Pero como no lo hace – de hecho, todo lo contrario – hubo que darle una explicación. Y la que se encontró fue lo que se conoce como “modelo de selección de Fisher” o modelo autoreforzante. En términos sencillos, la cosa funciona así: uno de los sexos – la hembra en este ejemplo – muestra una preferencia por una característica aleatoria. Que además no tiene valor adaptativo. En este caso, el plumaje colorido de la cola de los machos.

Y como las hembras escogen machos con un plumaje llamativo en la cola, cada vez hay más en la población. Las hembras siguen escogiendo las colas más llamativas, con lo que cada vez hay más machos con mayor plumaje en las colas. Esta característica genética se asienta, se convierte en dominante y hace desaparecer a las alternativas, y en ese momento se crea una nueva especie.

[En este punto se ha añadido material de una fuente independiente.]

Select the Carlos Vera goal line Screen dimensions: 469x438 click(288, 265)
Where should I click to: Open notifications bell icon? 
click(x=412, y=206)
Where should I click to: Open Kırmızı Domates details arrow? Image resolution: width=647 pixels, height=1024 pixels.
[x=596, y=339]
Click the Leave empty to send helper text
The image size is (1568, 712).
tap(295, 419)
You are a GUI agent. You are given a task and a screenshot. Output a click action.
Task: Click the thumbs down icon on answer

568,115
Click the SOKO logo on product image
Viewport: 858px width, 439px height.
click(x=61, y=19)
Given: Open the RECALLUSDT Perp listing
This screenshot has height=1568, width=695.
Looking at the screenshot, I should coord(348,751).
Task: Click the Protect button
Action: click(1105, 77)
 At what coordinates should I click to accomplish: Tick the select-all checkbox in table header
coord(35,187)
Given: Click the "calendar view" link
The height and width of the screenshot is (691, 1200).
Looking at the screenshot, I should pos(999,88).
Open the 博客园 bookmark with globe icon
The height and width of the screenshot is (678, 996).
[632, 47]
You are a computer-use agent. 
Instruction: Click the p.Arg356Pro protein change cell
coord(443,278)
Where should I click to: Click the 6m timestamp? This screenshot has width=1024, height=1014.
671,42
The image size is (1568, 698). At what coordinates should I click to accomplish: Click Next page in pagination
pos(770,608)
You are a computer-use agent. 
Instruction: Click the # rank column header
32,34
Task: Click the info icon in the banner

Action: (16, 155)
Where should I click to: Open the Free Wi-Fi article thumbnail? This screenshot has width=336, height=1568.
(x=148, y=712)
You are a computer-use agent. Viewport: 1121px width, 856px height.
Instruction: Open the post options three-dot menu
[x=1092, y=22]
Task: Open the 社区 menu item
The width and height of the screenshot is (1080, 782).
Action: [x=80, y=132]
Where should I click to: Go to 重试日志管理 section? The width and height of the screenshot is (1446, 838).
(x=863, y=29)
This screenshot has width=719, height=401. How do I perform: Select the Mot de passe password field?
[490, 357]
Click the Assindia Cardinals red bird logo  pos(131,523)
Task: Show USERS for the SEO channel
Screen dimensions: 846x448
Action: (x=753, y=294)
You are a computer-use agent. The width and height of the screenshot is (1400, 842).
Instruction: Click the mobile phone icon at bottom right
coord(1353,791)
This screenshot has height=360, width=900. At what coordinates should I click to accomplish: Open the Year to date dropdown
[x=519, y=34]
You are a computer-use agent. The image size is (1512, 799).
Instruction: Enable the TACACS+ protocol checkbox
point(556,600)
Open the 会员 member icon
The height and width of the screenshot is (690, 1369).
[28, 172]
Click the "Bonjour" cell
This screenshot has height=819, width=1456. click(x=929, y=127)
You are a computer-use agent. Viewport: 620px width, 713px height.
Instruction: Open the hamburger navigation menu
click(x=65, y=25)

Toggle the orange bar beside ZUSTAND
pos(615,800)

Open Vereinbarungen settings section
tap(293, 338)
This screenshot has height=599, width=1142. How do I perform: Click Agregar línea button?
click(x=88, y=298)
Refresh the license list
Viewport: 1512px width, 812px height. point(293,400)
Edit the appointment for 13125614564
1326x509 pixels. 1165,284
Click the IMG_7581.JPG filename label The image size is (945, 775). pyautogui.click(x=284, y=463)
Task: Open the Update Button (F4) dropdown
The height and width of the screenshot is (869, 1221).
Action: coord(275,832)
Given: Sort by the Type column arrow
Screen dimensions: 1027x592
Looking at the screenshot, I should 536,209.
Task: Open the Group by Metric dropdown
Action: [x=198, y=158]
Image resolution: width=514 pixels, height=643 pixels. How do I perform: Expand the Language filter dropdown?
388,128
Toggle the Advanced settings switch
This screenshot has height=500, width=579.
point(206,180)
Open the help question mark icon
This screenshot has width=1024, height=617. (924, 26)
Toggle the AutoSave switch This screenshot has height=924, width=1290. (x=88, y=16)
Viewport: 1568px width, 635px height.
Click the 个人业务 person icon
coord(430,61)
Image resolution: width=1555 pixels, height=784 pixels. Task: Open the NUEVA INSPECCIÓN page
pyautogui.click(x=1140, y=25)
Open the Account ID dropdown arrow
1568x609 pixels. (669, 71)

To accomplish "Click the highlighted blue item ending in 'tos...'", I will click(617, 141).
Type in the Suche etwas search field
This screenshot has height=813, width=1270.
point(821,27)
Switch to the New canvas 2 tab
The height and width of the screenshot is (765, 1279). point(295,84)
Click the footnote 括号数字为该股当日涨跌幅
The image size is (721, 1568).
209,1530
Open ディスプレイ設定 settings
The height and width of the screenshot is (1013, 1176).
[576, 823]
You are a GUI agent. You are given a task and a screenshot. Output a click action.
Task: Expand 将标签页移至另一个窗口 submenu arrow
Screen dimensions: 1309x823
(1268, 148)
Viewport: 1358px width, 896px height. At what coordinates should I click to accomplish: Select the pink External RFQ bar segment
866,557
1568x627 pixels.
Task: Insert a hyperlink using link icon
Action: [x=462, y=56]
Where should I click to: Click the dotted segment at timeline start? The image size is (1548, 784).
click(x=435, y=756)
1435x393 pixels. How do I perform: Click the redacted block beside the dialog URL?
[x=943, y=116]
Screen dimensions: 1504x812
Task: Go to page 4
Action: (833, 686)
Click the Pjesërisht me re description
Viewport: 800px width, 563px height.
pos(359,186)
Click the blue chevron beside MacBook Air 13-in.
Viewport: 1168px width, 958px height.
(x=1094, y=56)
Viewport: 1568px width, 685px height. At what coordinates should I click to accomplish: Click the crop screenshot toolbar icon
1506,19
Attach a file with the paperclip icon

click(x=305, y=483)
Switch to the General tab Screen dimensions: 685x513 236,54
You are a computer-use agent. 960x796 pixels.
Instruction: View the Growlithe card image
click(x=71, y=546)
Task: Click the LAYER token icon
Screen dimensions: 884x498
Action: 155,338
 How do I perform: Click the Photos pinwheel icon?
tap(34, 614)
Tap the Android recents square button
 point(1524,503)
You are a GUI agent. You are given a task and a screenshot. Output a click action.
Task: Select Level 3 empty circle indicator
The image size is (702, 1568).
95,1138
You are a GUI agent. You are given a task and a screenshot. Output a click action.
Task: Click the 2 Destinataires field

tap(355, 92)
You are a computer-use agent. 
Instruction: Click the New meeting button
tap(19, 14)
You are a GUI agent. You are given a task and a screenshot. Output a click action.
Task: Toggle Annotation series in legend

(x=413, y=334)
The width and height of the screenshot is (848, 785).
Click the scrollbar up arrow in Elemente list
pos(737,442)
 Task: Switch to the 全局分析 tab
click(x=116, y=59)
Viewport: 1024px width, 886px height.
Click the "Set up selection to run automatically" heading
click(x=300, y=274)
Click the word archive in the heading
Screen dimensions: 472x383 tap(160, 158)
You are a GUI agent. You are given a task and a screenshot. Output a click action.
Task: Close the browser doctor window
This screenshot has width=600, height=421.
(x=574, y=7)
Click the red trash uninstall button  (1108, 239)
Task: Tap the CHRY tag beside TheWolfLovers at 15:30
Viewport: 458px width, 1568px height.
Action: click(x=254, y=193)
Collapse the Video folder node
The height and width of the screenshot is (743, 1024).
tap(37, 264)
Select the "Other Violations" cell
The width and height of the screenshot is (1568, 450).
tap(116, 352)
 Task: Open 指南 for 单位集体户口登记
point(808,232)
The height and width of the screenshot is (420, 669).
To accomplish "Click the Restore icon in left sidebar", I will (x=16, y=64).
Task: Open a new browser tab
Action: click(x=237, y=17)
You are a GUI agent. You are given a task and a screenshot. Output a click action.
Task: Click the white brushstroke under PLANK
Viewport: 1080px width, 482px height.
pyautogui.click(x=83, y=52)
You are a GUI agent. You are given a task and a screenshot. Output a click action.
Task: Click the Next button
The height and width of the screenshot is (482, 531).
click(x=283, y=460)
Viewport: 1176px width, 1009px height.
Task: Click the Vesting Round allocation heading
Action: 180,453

Aquí es donde entra, o entraba hasta el artículo citado, la promiscuidad. Porque si las hembras, que son las que escogen en este ejemplo, crían con varios machos, escogerán a todos con la misma característica que les resulta atractiva. De paso, acelerando la creación de la nueva especie.

Simple y sencillo, y hasta cierto punto elegante. Pero resulta que no es así, o al menos no del todo. Porque lo que han demostrado los investigadores en su trabajo es que la promiscuidad mezcla el pool genético, dificultando que aparezcan nuevas especies.

Y lo hacen de una manera sencilla: viajando. En una situación como la que comentábamos antes, las hembras promiscuas que buscan una determinada característica en un macho buscarán compañeros que muestren esa característica. Y si para encontrarlos tienen que desplazarse y entrar en contacto con otras poblaciones, lo harán.

Al hacerlo mezclarán sus genes con los de la población a la que han emigrado, diluyendo la selección que ya se ha llevado a cabo en la primera población. Es decir, eliminar – o al menos harán disminuir – las diferencias entre las dos poblaciones. Y a fin de cuentas, una nueva especie aparece cuando dos poblaciones relacionadas dejan de poder reproducirse entre ellas.

En cambio, la monogamia funciona al contrario. Porque al escoger una determinada característica, pero sólo en un compañero, la mezcla de genes entre poblaciones se reduce. Las hembras no viajan para encontrar más machos con un plumaje llamativo, o con el pico curvo o cualquier otra característica. Una vez que lo encuentran, se quedan donde estaban, dando lugar a dos poblaciones cada vez más distintas.